As you stated, NT BSOD can occur simply because the system has been up too long. Being up "too long" may also result in performance degradation. Some earlier incarnations of Unix had similar problems, often caused by memory or buffer leaks.
In terms of reliability NT would appear to be around 1985 in Unix terms. What is really sad is that in not learning from Unix's history Microsoft has condemned itself to repeat it. Witness the many TCP/IP related Denial of Service (DOS) attacks that have afflicted NT in the last 18 months. Most of these were fixed years ago in Unix TCP/IP stacks, the SYN attack is even documented in an RFC!
Unix panics are most frequently found in badly written device drivers. Writing device drivers is nontrivial in so far as this is the interface between the virtual and real worlds. Device timings and interrupts can all play unexpected havoc with the driver. NT's problem is that it attempts to support too wide a range of hardware and that driver writers, especially amongst the peripheral manufacturers, are more interested in the mass Windows 95 marketplace rather than the minority and more onerous NT one. Unix driver writers have always had to worry about reliability and I believe it is this difference in hereditary that accounts for Unix's better performance in this respect.
The usual answer from Microsoft about problems is to install the latest service pack or hot fix. With NT 4.0 we have seen 3 service packs and numerous hot fixes. Most of these are to do with system insecurities permitting amongst others:
- Internet based hackers to cause BDOD on remote NT systems (POD, PODII, WinNuke, Teardrop, Boink)
- hackers to gain admin privileges (GetAdmin)
- hackers to break NT's supposedly impregnable password encryption techniques (lophtcrack)
The problem is, that in the rush to patch up the latest security hole, Microsoft cannot test these fixes against all the hardware used by customers. Applying hot fixes can cause as many problems as it solves with certain hardware combinations.

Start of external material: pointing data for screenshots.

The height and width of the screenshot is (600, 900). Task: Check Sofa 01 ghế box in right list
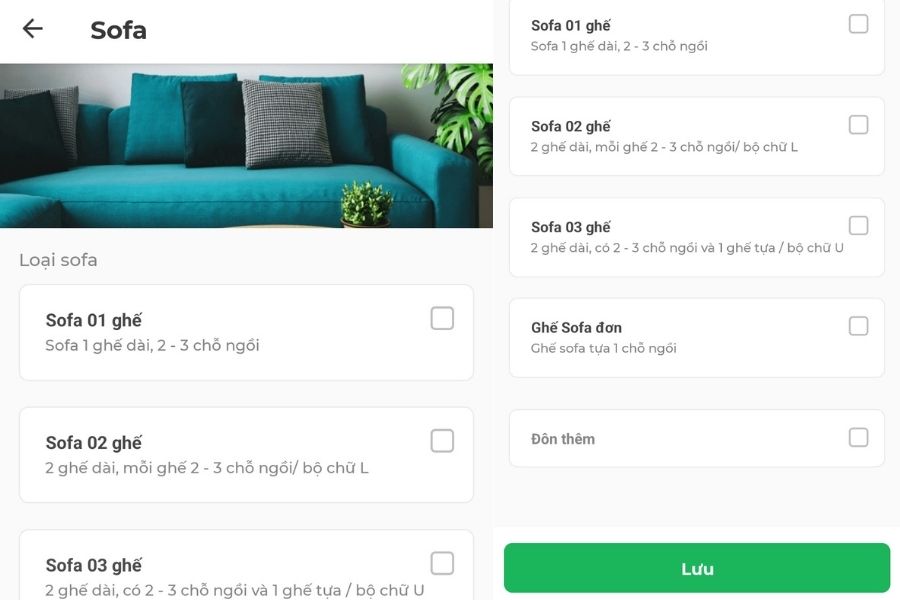pyautogui.click(x=858, y=24)
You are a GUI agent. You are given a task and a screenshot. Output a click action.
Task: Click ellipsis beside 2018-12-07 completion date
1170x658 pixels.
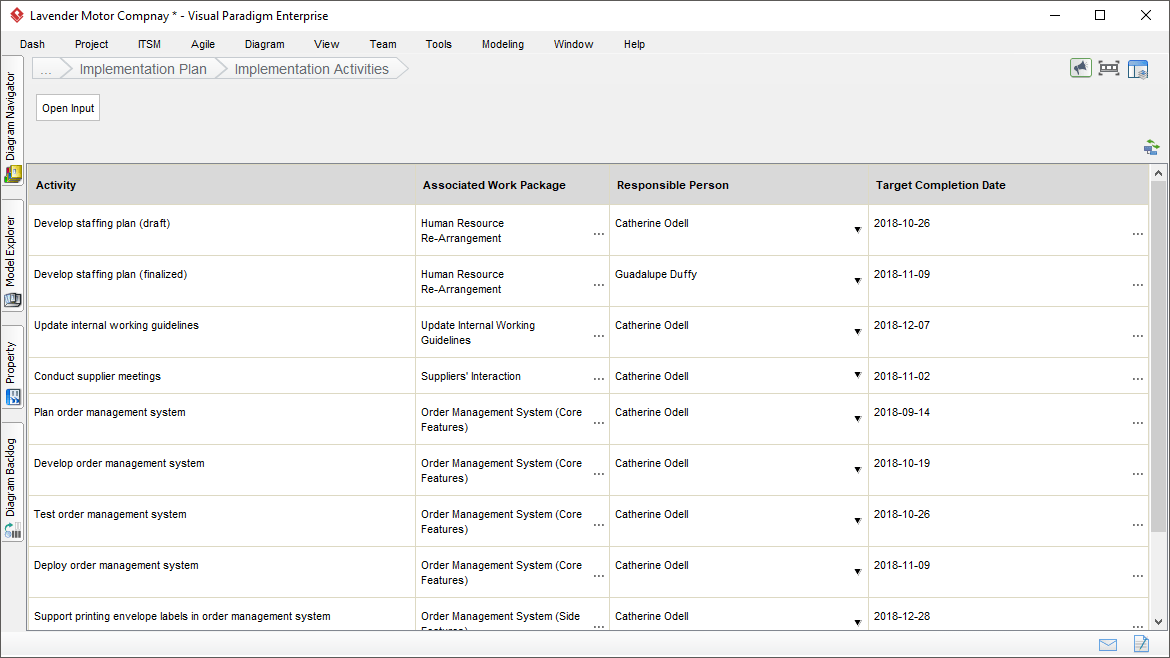(x=1137, y=336)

In any event System Administrators can't simple go around each and every machine applying the fixes, instead some period of testing and evaluation must take place.
The consequence of all this is that sites wishing to ensure a modicum of reliability when using NT are severely restricted in their hardware choices, and freedom from particular hardware manufacturers was one of Microsoft's major selling points.
From being something of a mild NT advocate I have lost all confidence the operating system and I only see more trouble in store with NT 5.0. As Steve Bellovin has said, all code has bugs, and the more code there is the more bugs.
regards,
Nat Tate
ps around our office we have a motto for NT --- suprisingly unreliable!